=== Problems to work on ===
• 1. Quote from the winemaking thread below the part that opens with the words containing "I was looking" and closes with "your price comparison.".
• 2. Answer these questions from the winemaking thread below.
(a) According to an email from Mosti Mondiale, what is the MM Fresco pre-balanced for?
(b) How many US gallons do the kits make?
(c) In the post that mentions M&M, which two places is the juice said to be sourced from?

=== Passage shown ===

Has anyone made either Amarone from juice bucket, thoughts?
How about those prices?


----------



## geek (Sep 23, 2014)

I forgot to mention that the MM Fresco is also pre balanced for PH/TA according to an email from Mosti Mondiale.


Sent from my iPhone using Wine Making


----------



## cpfan (Sep 23, 2014)

The MM site does not list a Fresco Amarone. It might not be up-to-date. http://www.mostimondiale.com/index.php/en/products/fresh-juice/mondiale-fresco

I was looking to see how big the Fresco pail was. The kits will make 6 US gallons (23 litres). Juice pails are usually 5 US gallons (19 litres). You need to figure that in to your price comparison.

Steve


----------



## geek (Sep 23, 2014)

Not mention of Amarone but they say "Sourced from both Italy and California,"

M&M offers them.


Sent from my iPhone using Wine Making


----------



## geek (Sep 24, 2014)

=== Excerpted data ===
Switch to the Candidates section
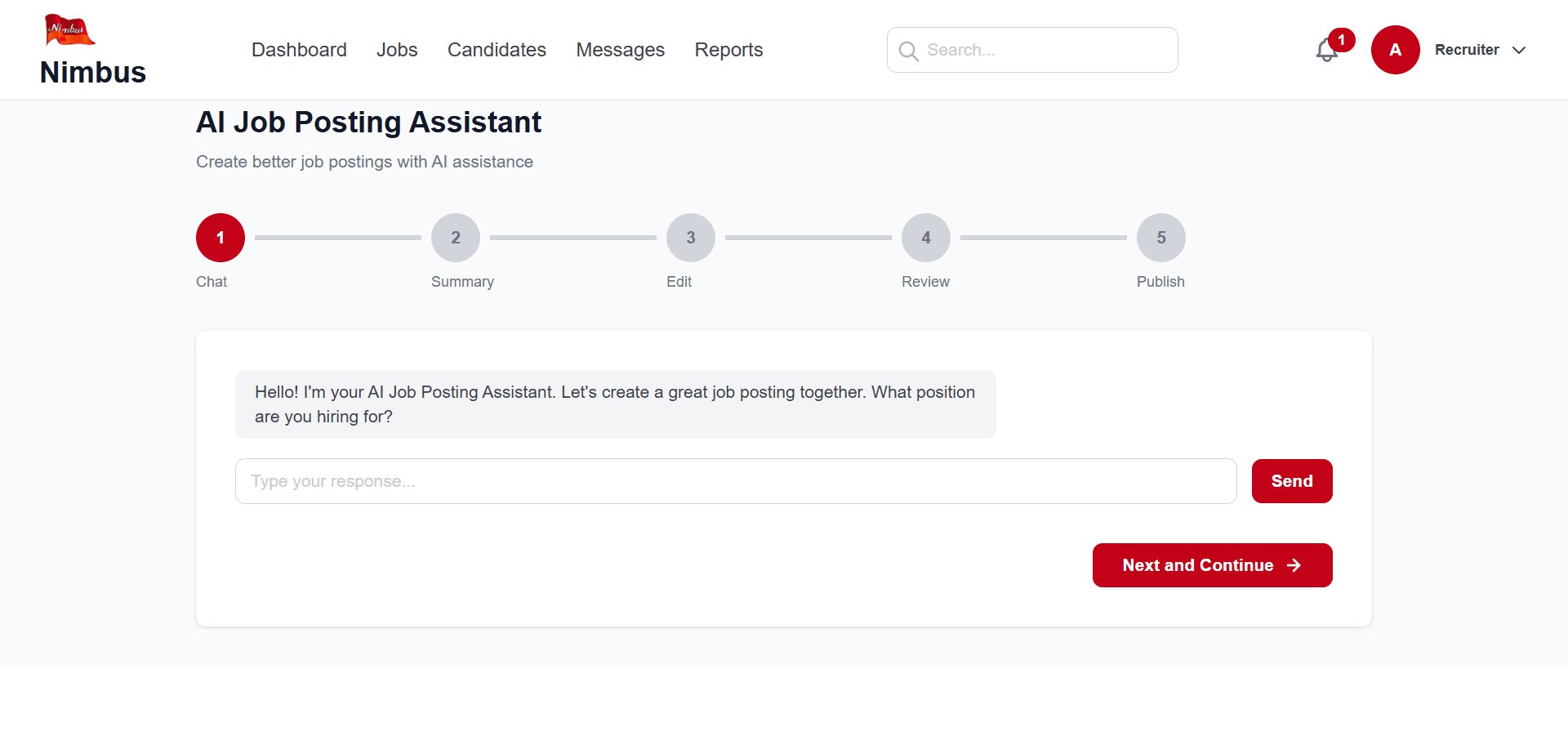click(x=497, y=50)
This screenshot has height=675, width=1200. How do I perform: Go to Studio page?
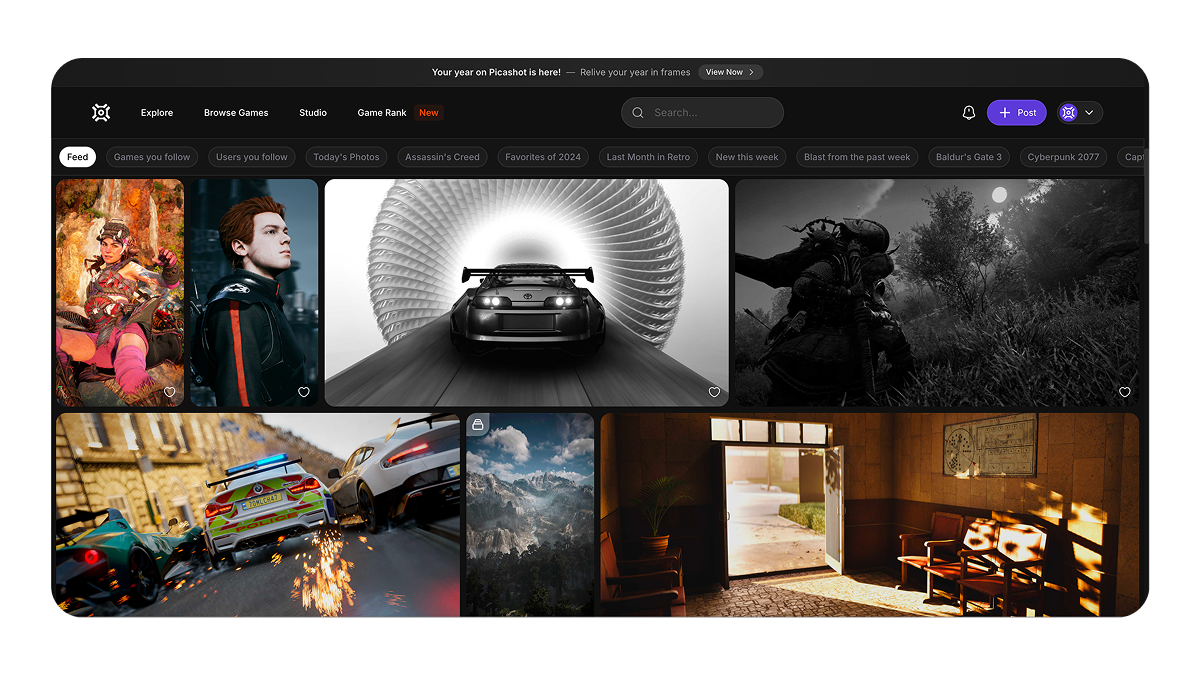(x=313, y=113)

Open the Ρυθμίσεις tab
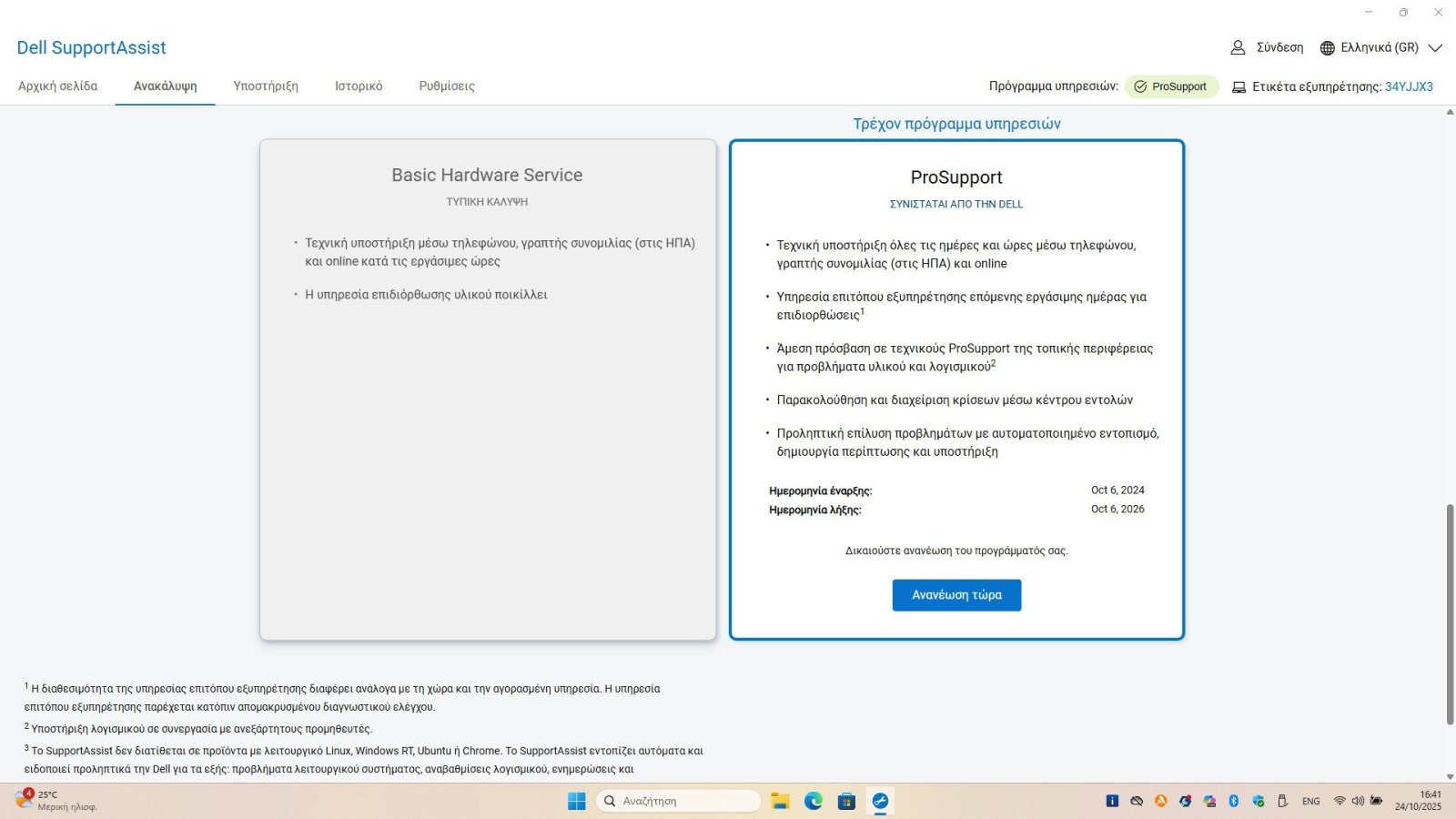447,86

=== Answers given ===
• 1.
I was looking to see how big the Fresco pail was. The kits will make 6 US gallons (23 litres). Juice pails are usually 5 US gallons (19 litres). You need to figure that in to your price comparison.

• 2.
(a) PH/TA
(b) 6 US gallons (23 liters)
(c) Italy and California